Data ->
= = = = =
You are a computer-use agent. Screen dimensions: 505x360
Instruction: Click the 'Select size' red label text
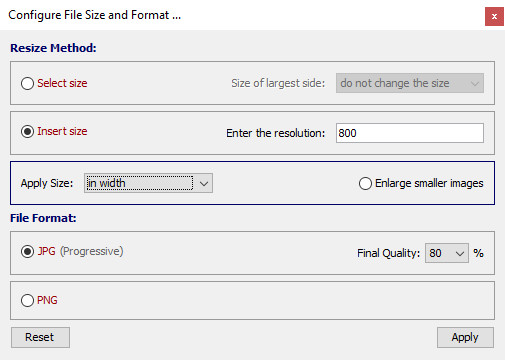(62, 83)
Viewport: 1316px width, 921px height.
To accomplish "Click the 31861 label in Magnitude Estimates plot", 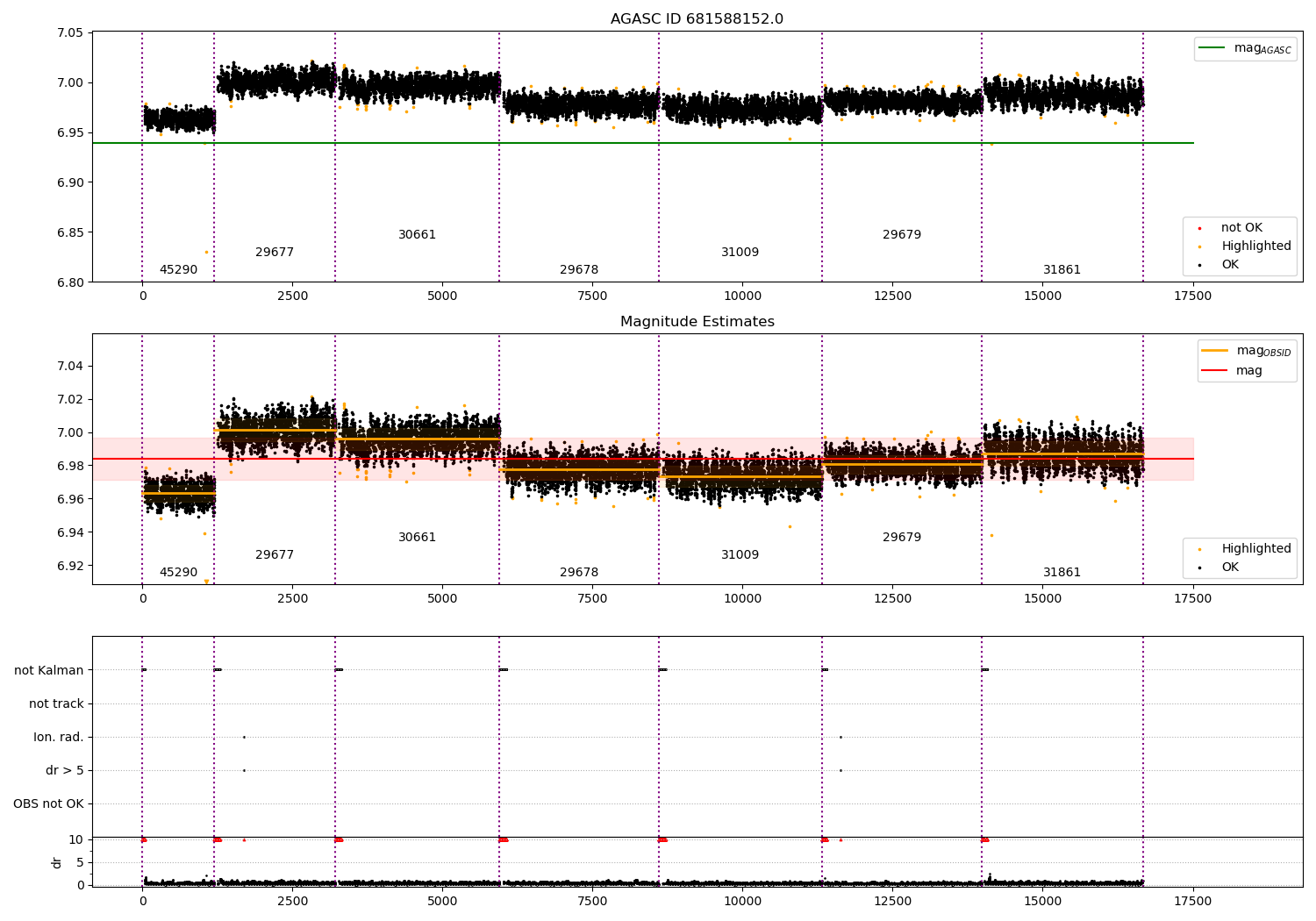I will coord(1062,573).
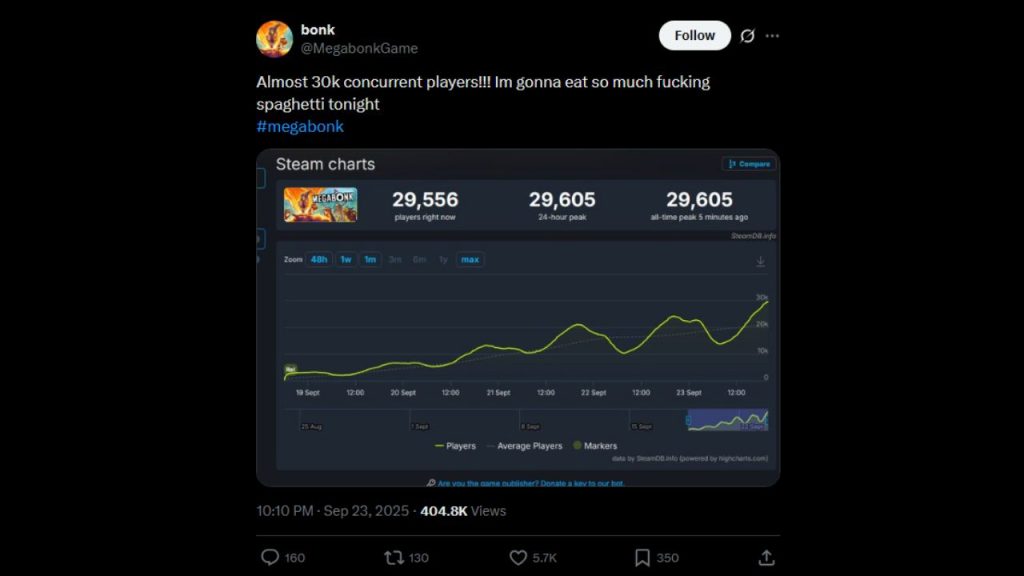Toggle Average Players visibility in the legend
Screen dimensions: 1024x576
[x=527, y=446]
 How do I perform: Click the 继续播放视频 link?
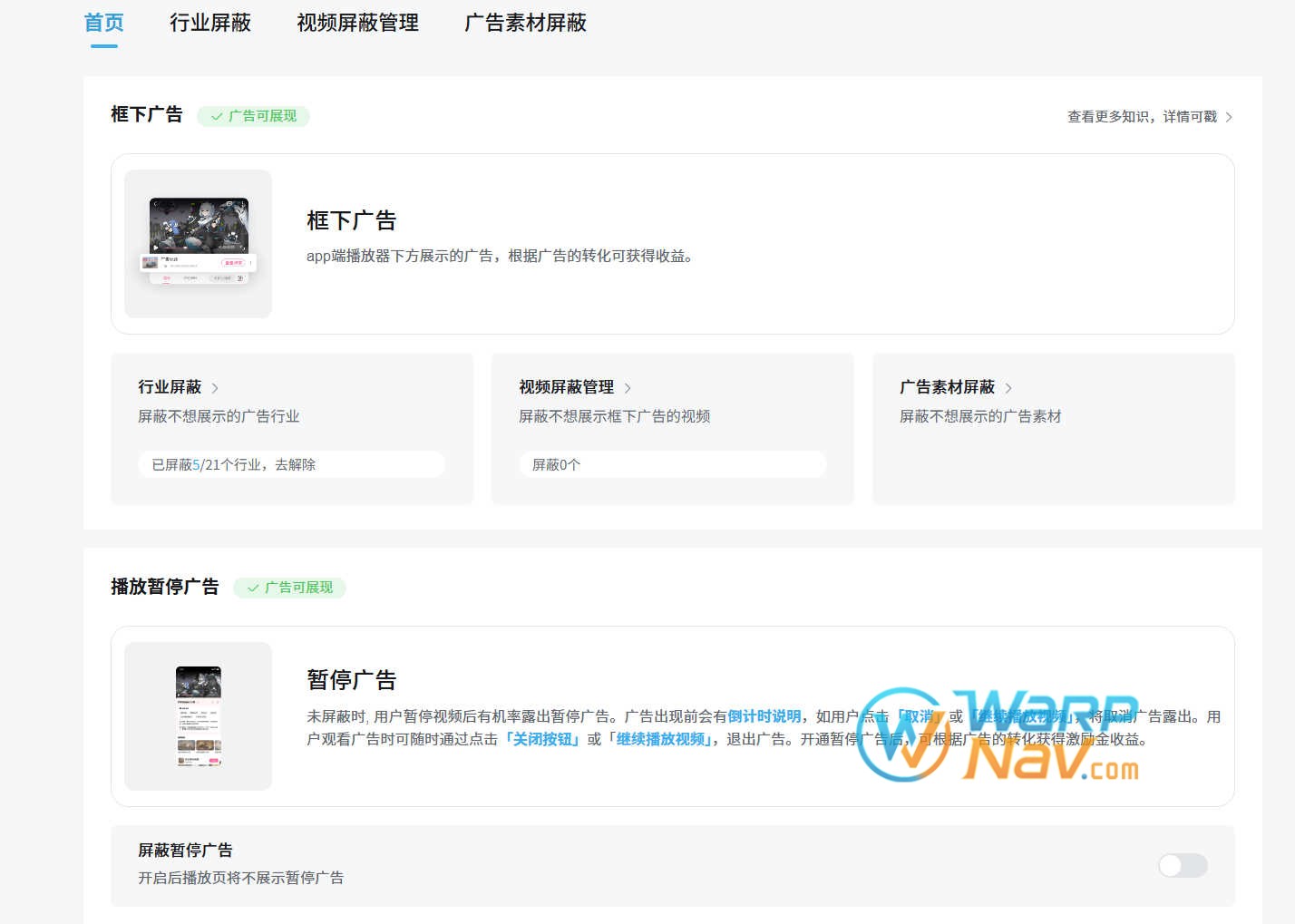[661, 739]
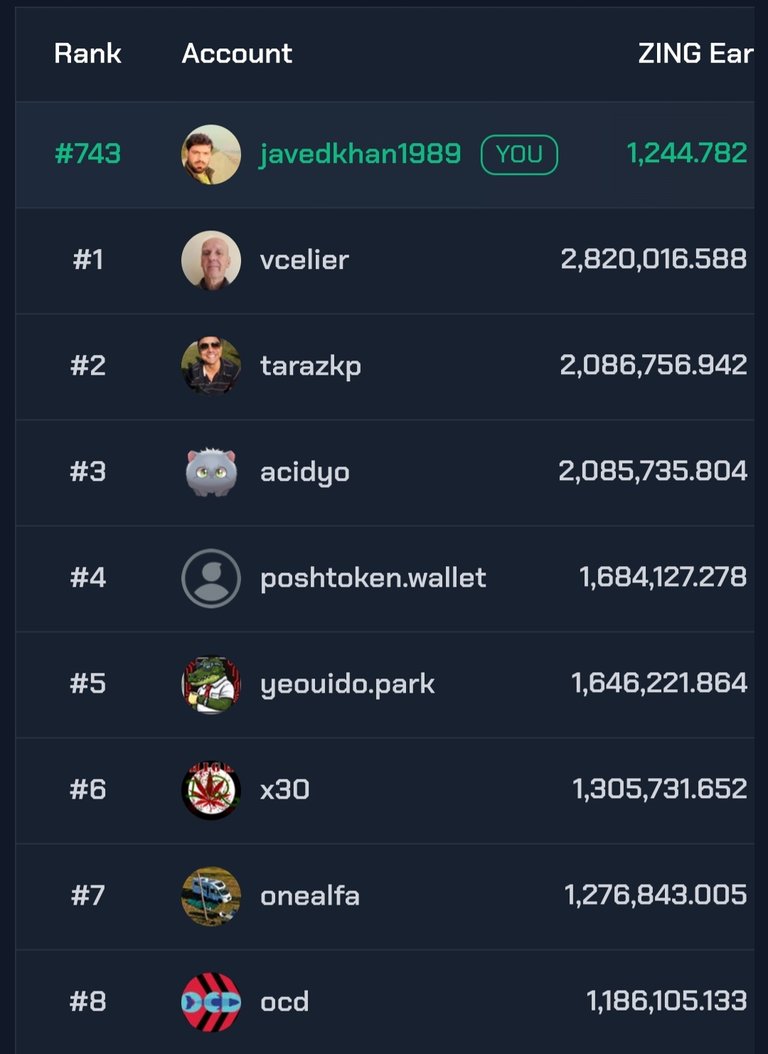Sort by ZING Earned column header
The height and width of the screenshot is (1054, 768).
[695, 54]
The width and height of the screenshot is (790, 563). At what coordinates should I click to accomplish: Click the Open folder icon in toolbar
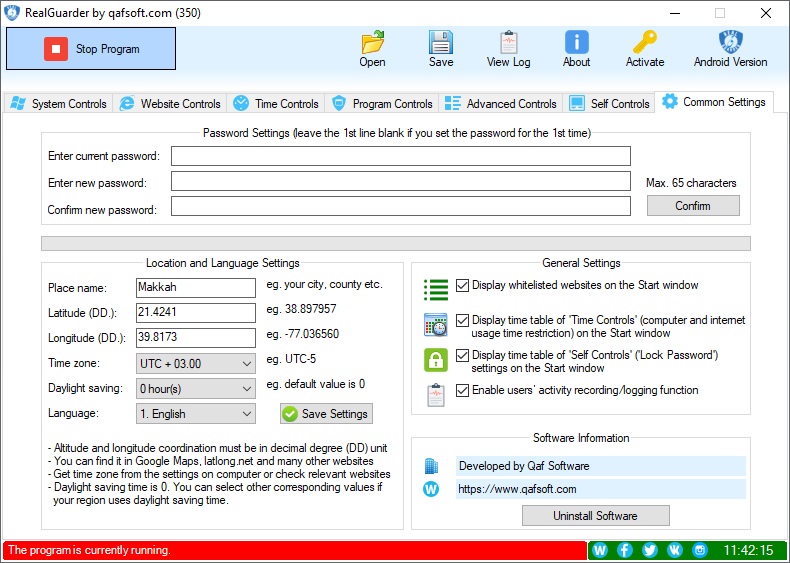coord(372,43)
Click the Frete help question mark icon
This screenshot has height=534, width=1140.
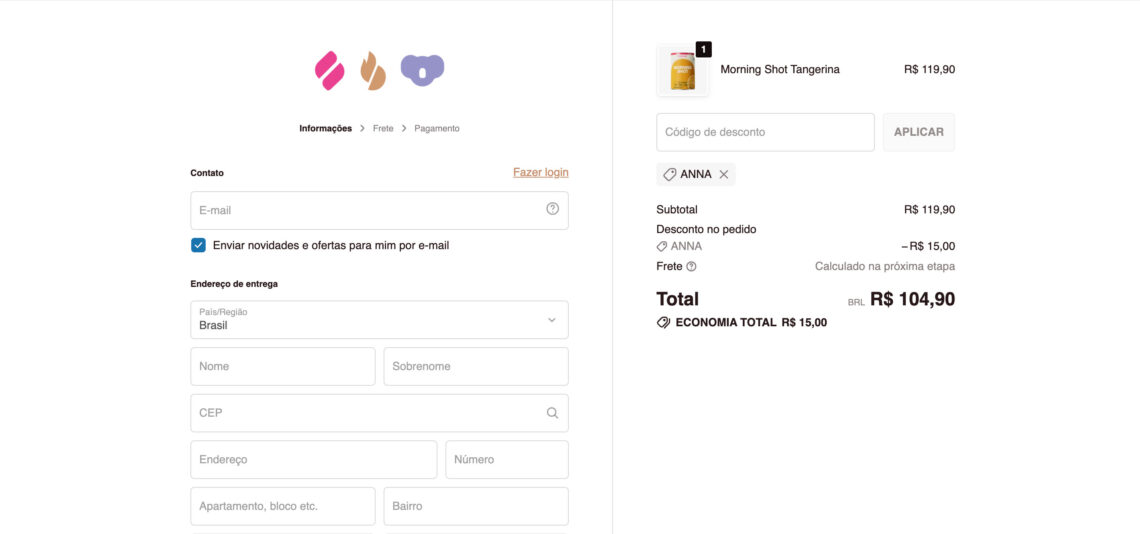(691, 266)
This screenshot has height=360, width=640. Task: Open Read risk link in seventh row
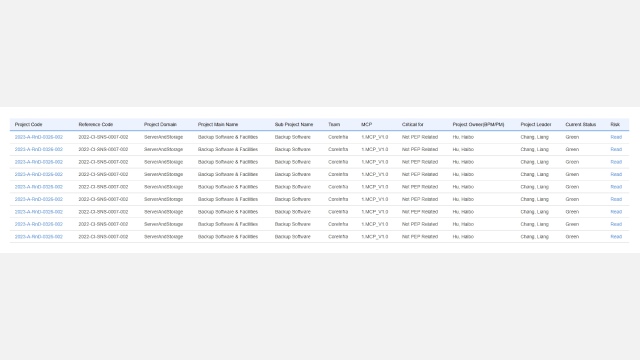[x=616, y=212]
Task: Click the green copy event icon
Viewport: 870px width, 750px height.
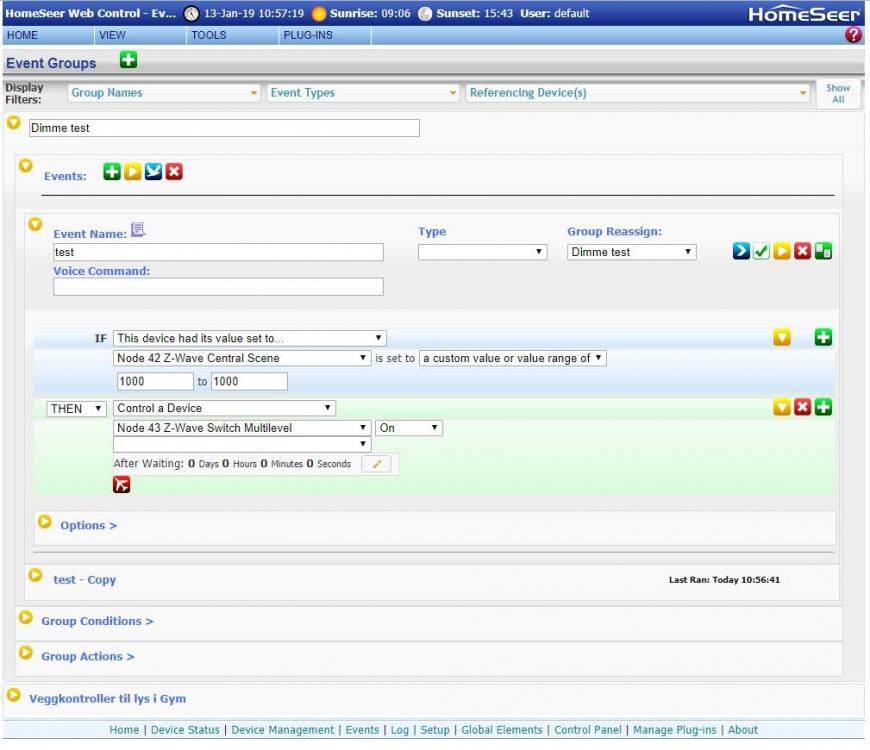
= = = = =
Exercise requirements -> Print exactly the span of lines that begins with the line containing "This screenshot has height=534, width=1140." and ends with the last line of the listing, with no pictures.

Your solution ->
This screenshot has height=534, width=1140.
(691, 266)
This screenshot has height=360, width=640. Task: Open Read risk link in seventh row
[x=616, y=212]
Task: Click the green copy event icon
Viewport: 870px width, 750px height.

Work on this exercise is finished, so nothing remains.